Fig. 8: Optimizing robotic assistance for retinal surgery.
figure 8

AC Ongoing collaborations between the vitreoretinal surgical team and the Preceyes team will allow further optimization of subretinal delivery of therapeutics.

As described earlier, retinal vein cannulation has huge promise for further advancements and optimization. This procedure has been shown to be too challenging with high complication rates when done manually [38] and hence robotic-assisted systems will fill in this gap.
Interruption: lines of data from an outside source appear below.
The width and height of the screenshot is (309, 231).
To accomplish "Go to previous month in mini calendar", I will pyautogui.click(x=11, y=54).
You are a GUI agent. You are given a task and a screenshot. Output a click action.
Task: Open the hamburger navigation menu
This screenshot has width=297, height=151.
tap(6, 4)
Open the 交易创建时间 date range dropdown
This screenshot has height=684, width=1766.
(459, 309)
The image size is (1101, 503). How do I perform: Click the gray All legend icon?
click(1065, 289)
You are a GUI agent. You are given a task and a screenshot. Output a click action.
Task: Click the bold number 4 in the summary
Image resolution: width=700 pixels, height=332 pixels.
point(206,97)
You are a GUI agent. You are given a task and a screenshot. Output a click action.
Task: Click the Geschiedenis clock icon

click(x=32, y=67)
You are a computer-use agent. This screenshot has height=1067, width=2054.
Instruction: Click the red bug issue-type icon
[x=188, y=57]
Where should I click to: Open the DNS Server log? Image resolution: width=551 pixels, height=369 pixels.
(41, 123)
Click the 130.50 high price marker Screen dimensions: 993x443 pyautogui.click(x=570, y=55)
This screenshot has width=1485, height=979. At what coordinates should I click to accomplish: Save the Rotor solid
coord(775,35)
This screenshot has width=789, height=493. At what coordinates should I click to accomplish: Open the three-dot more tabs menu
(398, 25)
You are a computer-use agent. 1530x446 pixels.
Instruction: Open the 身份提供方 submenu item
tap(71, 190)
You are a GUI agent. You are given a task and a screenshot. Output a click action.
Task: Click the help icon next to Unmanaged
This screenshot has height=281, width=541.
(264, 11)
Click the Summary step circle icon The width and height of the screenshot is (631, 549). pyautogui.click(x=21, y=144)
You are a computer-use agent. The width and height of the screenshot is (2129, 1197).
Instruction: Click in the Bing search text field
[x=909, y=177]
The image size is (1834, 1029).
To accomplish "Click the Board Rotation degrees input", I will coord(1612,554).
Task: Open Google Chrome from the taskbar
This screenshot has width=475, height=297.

Most of the earlier pre-clinical models were performed with glass microneedles. This was developed following the specifications described by Pournaras et al. [73]. However, glass breakage has been seen in pre-clinical trials which are unacceptable in human eyes. A microfabricated needle-based cannulation system [74] was previously evaluated in porcine eyes, which showed a higher success rate (100%) in piercing and injecting a substance into the retinal vein than glass micropipette (40%). The main reason for failure was once again due to breakage of the glass micropipette. With this in mind, future endovascular cannulation will be evaluated at the Oxford Eye Hospital with the microfabricated needle to hopefully better the surgical outcomes.

Conclusion

We have made significant progress with robotic-assisted intraocular surgeries [75], with several in-human trials showing good safety and effectiveness profiles [32, 36, 37]. Moving forward, there will be an ever-increasing need for higher precision in surgical procedures, as we dive into better outcomes for patients with conditions that are difficult to treat. Endovascular cannulation for central retinal vein occlusion and precise delivery of subretinal gene, stem cell, and optogenetic therapies are unachievable or surgically challenging with manual conventional vitreoretinal surgery. These are the exact areas that robotic-assisted devices will serve to fill in the gaps, make extra-delicate procedures possible and safe, and be synergistic with the advances made in these areas.